Another thing I am doing to combat summer teen boredom is implementing the “Extra Job Jar”. This is something the kids can go to and pick something out of and complete the task correctly to earn extra media minutes to be used later. There is a catch though, they can only use the jobs in that jar for extra media minutes or to stay up later etc. if THEY go to the jar on their own and choose something if they feel bored. If they come to Mom or Dad and complain about being bored then they will be sent to pick out a job and they don’t earn the extra stuff. This is sort of a spinoff of what used to happen when I was younger and made the mistake of telling my parents I was bored. I tweaked it to work in the way that would encourage them to really think why they are bored, and to give them opportunities to deal with it. The jobs in the jar will vary to be anything from washing the car, to organizing a shelf in the garage etc. I believe there is chores that everyone in the house should do because we all live here and we all need to learn to respect our space, however I think other jobs can be done to earn something because no one should do all jobs for nothing that isn’t real life either. Our main goal is to teach our children responsibility.

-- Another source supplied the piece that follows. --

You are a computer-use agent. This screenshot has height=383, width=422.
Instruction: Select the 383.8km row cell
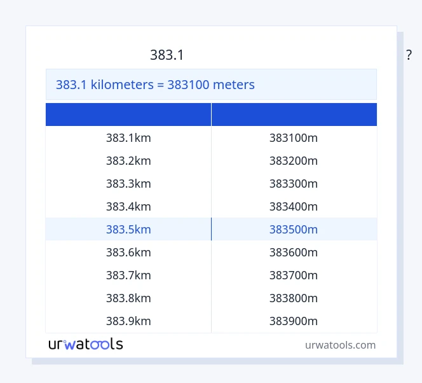pyautogui.click(x=128, y=298)
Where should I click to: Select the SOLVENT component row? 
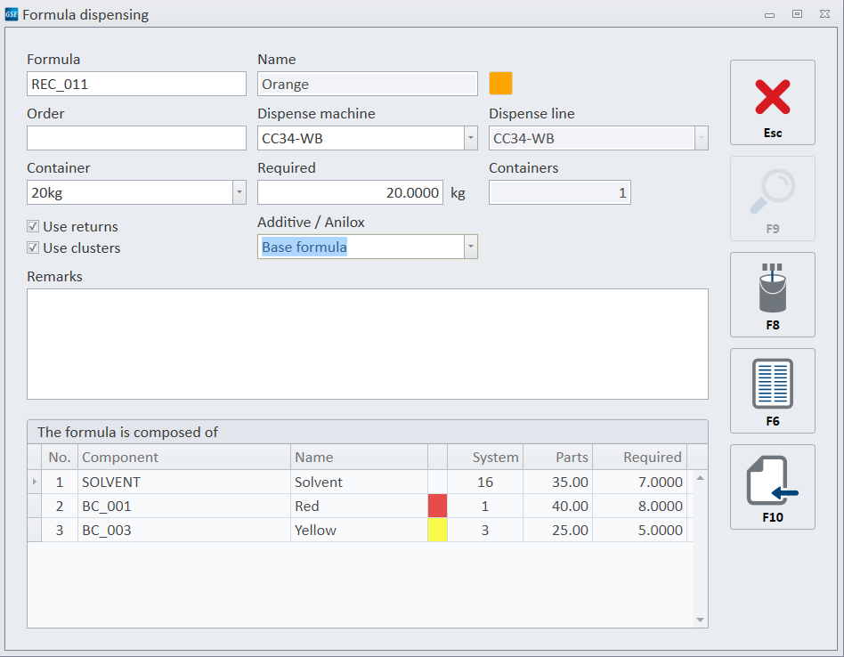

I want to explain the media minutes for…well..a minute. I could go on for days about how we feel kids (and adults) are just too plugged in all the time, and we just don’t want our kids to grow up remembering sitting in front of a screen, or to get to addicted to games etc. One of the saddest things I see these days is a restaurant full of families sitting at a table and no one is uttering a word. Instead they all have their head bent down staring at a phone. I am not innocent either, it is so easy to get sucked into the internet, games etc. Therefore we really limit the time, and closely monitor what kinds of games are being played and what sites are being visited. So the kids already are alloted 30 minutes per day total on media such as computers, game systems and the like. It’s a little more with the tv that is an hour. However they can earn some extra time depending on what extra chores they do, or if we catch them doing something kind, such as helping a sibling without being asked, or doing something nice for someone. We do put a limit on it though because otherwise it would get out of hand. For video games they can earn up to another half hour totalling an hour each day, and the tv they can earn up to 30 extra minutes. Some people would say this is too much, and some people would say this is too little for teens. However this is what works for OUR family.
I hope this gives you some ideas as to how to handle teen boredom over the summer, and also any one of these things can be adapted for younger kids as well!